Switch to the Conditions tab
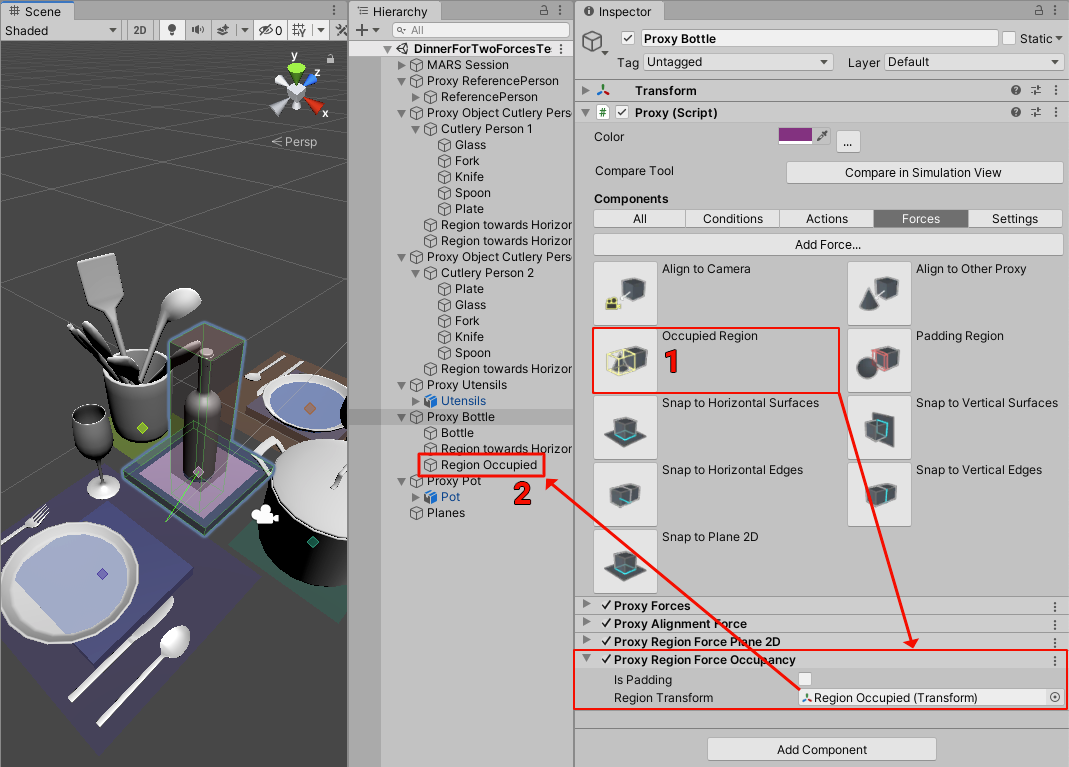This screenshot has width=1069, height=767. coord(732,219)
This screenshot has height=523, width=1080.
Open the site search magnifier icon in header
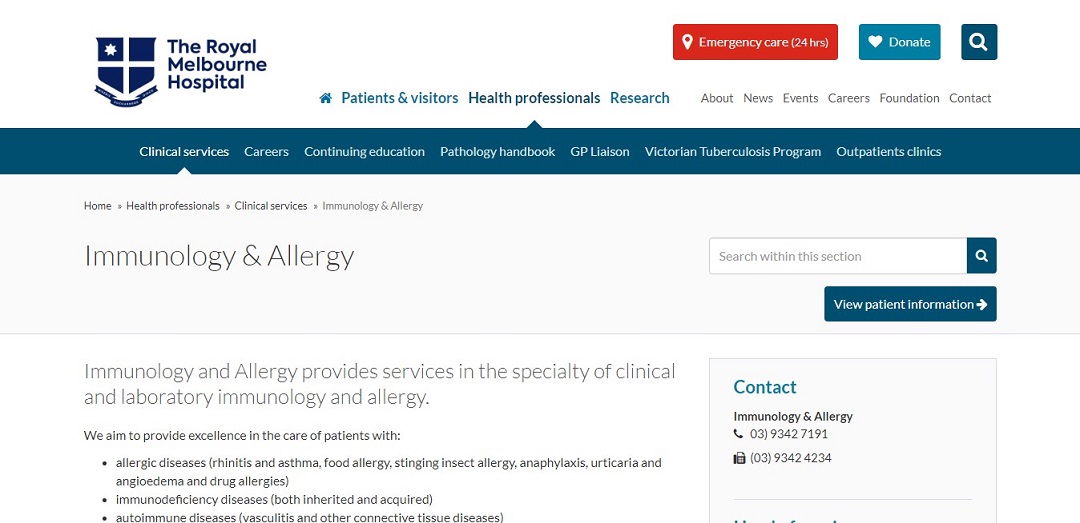point(979,42)
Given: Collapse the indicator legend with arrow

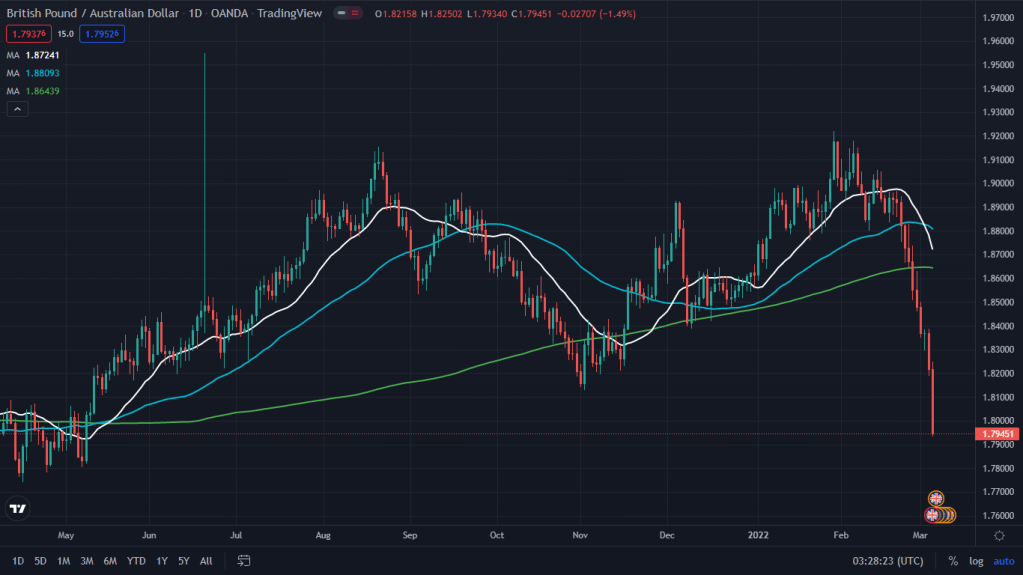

» **Activity**:
From the line with "This screenshot has height=523, width=1080." down to the last line of the entries above, set down every line exactly, apart from the pictures.

» **Written response**:
This screenshot has height=523, width=1080.
Open the site search magnifier icon in header
point(979,42)
Given: Collapse the indicator legend with arrow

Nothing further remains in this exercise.